The Suffragist Caravanners

Angela Willis – Curator, Caravan and Motorhome Club Collection

At the beginning of the Twentieth Century the craze for the idyllic horse-drawn caravan holiday was sweeping across the leisured and professional classes of Edwardian Britain. For those who lived in industrialised towns and cities, taking a leisurely tour to remote parts of the country was promoted as an excellent way to improve health and be closer to nature.

Founder of the WFL and owner of the caravan Charlotte Despard pictured to the left of the window in 1908. Courtesy of the Women’s Library at LSE.

The growing popularity of leisure caravanning coincided with the peak of the Suffrage movement, a widespread campaign by numerous organisations who aimed to gain votes for women. The movement was often associated with militant Suffragettes with extreme protest tactics, such as breaking windows, which resulted in imprisonment and hunger strikes. Yet there were many Suffragists who sought a more peaceful solution to having their voice heard, and it was the caravan who offered an answer. Here we discover how the horse-drawn caravan revolutionised the way in which propaganda was spread to more remote communities during the campaign to gain voting equality.

*Source material*:
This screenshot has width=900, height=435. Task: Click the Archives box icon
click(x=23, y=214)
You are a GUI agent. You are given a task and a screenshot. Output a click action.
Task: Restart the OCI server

*Problems and tasks*:
**A.** Quote the suffragist caravanners article word for word from "Angela Willis –" to "closer to nature.".
**B.** Continue the article about the suffragist caravanners from the point where it stops.
The data serves no purpose here.

*Responses for each task*:
**A.**
Angela Willis – Curator, Caravan and Motorhome Club Collection

At the beginning of the Twentieth Century the craze for the idyllic horse-drawn caravan holiday was sweeping across the leisured and professional classes of Edwardian Britain. For those who lived in industrialised towns and cities, taking a leisurely tour to remote parts of the country was promoted as an excellent way to improve health and be closer to nature.

**B.**
The party of the first 1908 NUWSS caravan tour made up of Newnham College, Cambridge students. Courtesy of the Women’s Library at LSE.

The story of the caravan’s role within the Suffrage movement begins in 1908. The leaders of the Women’s Freedom League (WFL), a breakaway organisation of the militant Women’s Social and Political Union (WSPU), were seeking new ways to gain supporters. Suffrage networks were well established in the major towns and cities by this stage, but as you travelled deeper into remote and rural areas fewer people had been touched by the word of the cause. In May that year Australian Actress Muriel Matters and her party, representing the WFL, were the first Suffragists to take to the campaign trail in a caravan. Halting at towns and villages during their tour of Surrey, Sussex and Kent, the group held meetings with local residents which quickly proved to be a successful method of gaining support. The tour was deemed a great success in spreading the Votes for Women message beyond the Suffrage strongholds; this was in spite of some altercations with the locals possibly encouraged by the WFL’s more militant reputation.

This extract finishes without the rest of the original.